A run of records
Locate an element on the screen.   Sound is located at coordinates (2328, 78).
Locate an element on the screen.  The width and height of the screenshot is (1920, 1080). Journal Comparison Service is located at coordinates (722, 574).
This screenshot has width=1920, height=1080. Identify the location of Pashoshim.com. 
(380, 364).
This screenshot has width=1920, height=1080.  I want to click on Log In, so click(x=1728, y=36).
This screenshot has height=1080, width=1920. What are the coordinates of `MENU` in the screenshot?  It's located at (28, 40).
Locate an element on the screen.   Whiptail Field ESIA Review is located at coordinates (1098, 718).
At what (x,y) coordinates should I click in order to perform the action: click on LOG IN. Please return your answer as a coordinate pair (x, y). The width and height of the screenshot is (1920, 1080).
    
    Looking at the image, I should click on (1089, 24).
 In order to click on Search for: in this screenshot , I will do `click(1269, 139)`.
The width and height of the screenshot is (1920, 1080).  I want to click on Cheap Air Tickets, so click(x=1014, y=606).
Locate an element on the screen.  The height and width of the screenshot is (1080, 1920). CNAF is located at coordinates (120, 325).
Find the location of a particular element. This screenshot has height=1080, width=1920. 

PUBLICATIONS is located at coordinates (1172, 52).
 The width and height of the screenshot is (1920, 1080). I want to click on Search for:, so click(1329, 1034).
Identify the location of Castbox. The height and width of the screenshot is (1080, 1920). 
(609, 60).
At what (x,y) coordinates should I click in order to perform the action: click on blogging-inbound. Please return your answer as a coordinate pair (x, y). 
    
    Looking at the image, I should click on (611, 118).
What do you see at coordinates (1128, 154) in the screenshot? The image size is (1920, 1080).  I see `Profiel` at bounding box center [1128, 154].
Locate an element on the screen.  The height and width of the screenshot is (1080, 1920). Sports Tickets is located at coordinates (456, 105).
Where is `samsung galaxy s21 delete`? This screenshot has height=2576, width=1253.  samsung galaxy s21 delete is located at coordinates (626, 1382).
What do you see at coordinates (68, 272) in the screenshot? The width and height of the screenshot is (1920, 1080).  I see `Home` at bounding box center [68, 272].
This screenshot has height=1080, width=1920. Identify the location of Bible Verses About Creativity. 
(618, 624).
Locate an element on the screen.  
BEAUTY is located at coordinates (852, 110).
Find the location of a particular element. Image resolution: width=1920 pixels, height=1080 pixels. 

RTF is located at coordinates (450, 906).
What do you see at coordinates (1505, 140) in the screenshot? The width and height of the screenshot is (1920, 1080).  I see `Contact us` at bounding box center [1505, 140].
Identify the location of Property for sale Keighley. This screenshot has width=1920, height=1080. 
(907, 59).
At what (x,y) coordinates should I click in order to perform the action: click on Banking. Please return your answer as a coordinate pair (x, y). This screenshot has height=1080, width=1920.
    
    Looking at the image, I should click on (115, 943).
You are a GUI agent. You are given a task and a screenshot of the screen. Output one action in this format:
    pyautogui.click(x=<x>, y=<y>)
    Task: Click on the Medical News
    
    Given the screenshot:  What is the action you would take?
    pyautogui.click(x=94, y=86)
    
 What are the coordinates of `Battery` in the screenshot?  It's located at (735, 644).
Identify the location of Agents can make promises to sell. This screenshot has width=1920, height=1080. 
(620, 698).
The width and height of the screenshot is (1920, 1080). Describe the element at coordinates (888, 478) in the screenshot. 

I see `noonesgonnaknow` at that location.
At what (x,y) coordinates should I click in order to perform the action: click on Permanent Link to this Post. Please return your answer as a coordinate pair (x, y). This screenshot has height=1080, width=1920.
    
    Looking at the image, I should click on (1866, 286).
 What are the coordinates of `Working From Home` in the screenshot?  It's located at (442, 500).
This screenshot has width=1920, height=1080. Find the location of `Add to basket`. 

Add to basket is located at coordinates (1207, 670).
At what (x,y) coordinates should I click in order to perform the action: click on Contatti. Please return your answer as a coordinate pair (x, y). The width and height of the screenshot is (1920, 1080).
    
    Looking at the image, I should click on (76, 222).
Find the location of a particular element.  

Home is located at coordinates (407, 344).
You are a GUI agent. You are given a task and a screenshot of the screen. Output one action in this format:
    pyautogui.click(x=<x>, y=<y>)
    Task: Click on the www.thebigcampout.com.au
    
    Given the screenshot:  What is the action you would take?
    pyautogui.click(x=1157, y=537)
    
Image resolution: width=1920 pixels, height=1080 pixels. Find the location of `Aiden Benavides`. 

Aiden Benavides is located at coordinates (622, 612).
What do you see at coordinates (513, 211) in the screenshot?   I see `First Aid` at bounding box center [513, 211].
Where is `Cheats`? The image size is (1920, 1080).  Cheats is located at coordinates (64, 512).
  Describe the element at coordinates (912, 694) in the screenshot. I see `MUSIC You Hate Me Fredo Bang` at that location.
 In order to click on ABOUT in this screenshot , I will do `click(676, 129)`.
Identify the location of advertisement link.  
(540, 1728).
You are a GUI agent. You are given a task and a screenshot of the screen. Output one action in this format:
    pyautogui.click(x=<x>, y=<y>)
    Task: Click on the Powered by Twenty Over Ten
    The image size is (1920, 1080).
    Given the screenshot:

Exercise objective
Copy the entries word for word, from the line containing "coordinates (722, 574)." to the line containing "coordinates (1098, 718).", including both of those lines.

Expected answer
Locate an element on the screen.  The width and height of the screenshot is (1920, 1080). Journal Comparison Service is located at coordinates (722, 574).
This screenshot has width=1920, height=1080. Identify the location of Pashoshim.com. 
(380, 364).
This screenshot has width=1920, height=1080.  I want to click on Log In, so click(x=1728, y=36).
This screenshot has height=1080, width=1920. What are the coordinates of `MENU` in the screenshot?  It's located at (28, 40).
Locate an element on the screen.   Whiptail Field ESIA Review is located at coordinates (1098, 718).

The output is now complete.